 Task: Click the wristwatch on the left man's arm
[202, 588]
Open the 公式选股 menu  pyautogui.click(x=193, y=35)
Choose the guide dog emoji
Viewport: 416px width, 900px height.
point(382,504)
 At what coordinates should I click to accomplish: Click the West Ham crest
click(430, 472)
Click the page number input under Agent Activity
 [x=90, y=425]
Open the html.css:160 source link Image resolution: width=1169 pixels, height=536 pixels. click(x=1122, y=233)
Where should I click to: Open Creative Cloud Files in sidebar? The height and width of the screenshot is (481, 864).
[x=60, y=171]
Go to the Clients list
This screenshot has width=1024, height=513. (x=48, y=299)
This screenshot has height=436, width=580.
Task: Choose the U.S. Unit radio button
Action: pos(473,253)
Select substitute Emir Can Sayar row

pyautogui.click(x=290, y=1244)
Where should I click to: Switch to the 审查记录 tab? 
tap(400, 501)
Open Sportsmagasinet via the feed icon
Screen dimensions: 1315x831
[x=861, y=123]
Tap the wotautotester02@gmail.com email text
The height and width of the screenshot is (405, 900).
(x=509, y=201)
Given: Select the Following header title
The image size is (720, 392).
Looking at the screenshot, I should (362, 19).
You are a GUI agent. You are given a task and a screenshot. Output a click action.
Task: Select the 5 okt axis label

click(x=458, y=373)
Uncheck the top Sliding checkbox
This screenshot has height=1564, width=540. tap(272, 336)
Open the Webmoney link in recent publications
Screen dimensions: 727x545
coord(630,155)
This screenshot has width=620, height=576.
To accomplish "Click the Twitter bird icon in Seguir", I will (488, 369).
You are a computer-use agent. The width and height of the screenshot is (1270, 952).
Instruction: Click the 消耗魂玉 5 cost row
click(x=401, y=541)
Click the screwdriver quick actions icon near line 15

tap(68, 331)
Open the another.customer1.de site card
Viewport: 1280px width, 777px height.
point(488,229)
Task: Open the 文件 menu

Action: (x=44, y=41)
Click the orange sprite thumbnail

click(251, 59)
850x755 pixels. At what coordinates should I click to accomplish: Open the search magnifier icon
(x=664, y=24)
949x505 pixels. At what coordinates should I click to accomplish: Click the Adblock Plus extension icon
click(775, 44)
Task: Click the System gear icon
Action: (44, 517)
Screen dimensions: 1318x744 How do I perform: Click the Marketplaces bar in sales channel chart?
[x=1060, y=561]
• • • • • • •
From the records above, repeat exactly the lines from the one with "Open the 公式选股" through the one with "Open the html.css:160", both included.

Answer space:
Open the 公式选股 menu  pyautogui.click(x=193, y=35)
Choose the guide dog emoji
Viewport: 416px width, 900px height.
point(382,504)
 At what coordinates should I click to accomplish: Click the West Ham crest
click(430, 472)
Click the page number input under Agent Activity
 [x=90, y=425]
Open the html.css:160 source link Image resolution: width=1169 pixels, height=536 pixels. click(x=1122, y=233)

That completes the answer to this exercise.